---------- Document text
Tuesday, Feb. 5, 2013 | 5:07 p.m.
Standing on the Sunrise Landfill, a 440-acre swath of terraced land on the eastern fringes of the valley, one immediately notices the spectacular panorama, highlighted by the Strip skyline and snow-capped Mount Charleston.
Not noticeable are the 18 million cubic yards of waste buried there beneath dirt and rock. A former stench, which overwhelmed politicians and officials who toured the site 15 years ago and elicited numerous complaints from neighbors, no longer can be detected. Nor can you see any lingering aftermath of the disaster that struck in 1998, when a rainstorm washed garbage from the landfill into waterways that feed Lake Mead.
After years of studies, planning, court battles, even more studies and finally construction, an innovative new system for keeping the landfill secure is in place, pleasing local and federal officials and landfill operators alike.
In 1993 the landfill, operated at the time by Disposal Urban Maintenance Corporation Inc., stopped receiving waste. In 1995 it officially closed.
--------------------
Work instructions ▸
**1)** According to the landfill article above, in what year did the Sunrise Landfill officially close?
**2)** Put this sentence from the landfill article into Spanish: "In 1993 the landfill, operated at the time by Disposal Urban Maintenance Corporation Inc., stopped receiving waste."
---------- Data shown
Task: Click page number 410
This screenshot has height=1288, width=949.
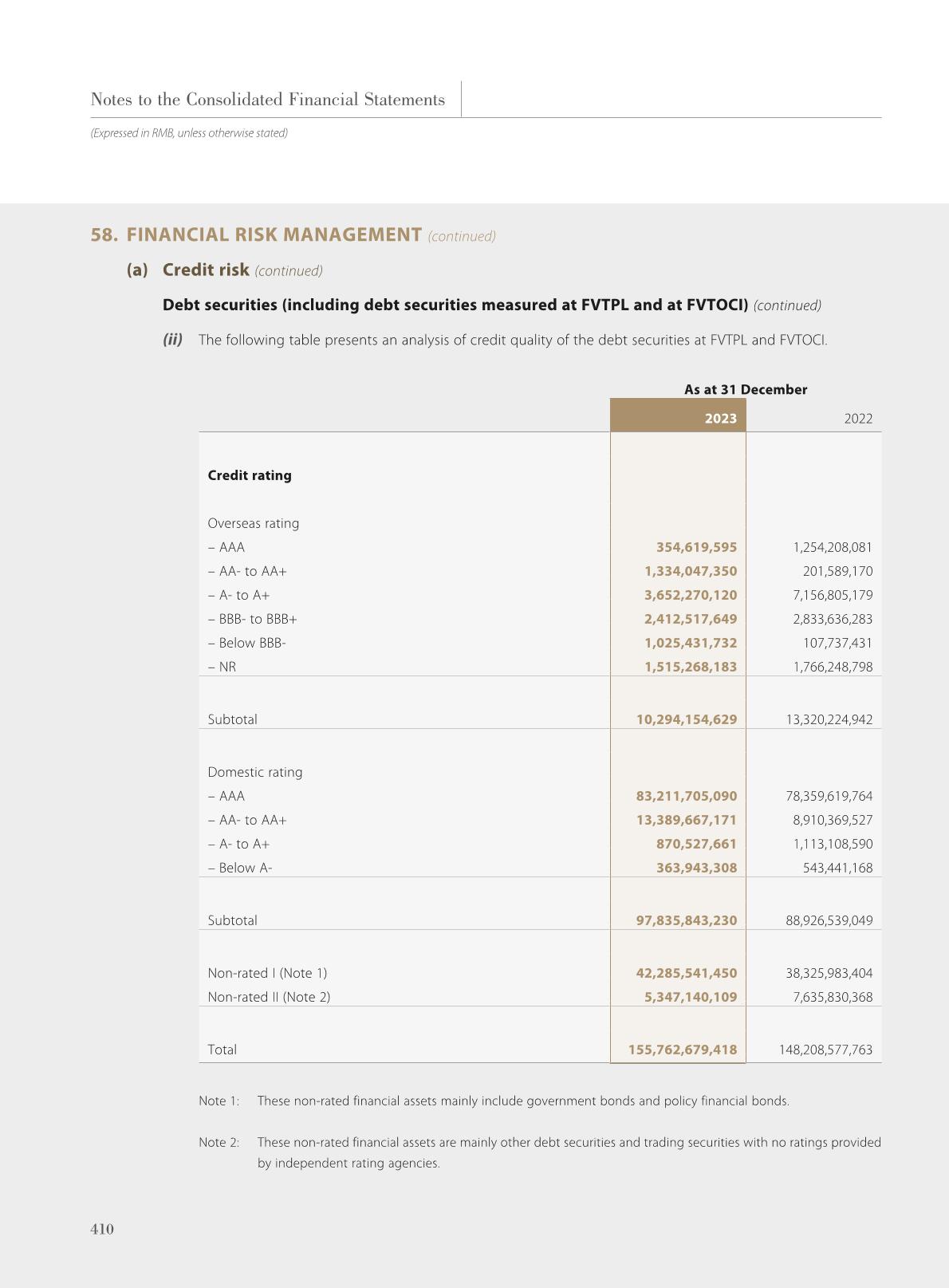Action: coord(102,1229)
--------------------
Per-task answers ▸
**1)** 1995

**2)** En 1993, el vertedero, operado en ese momento por Disposal Urban Maintenance Corporation Inc., dejó de recibir residuos.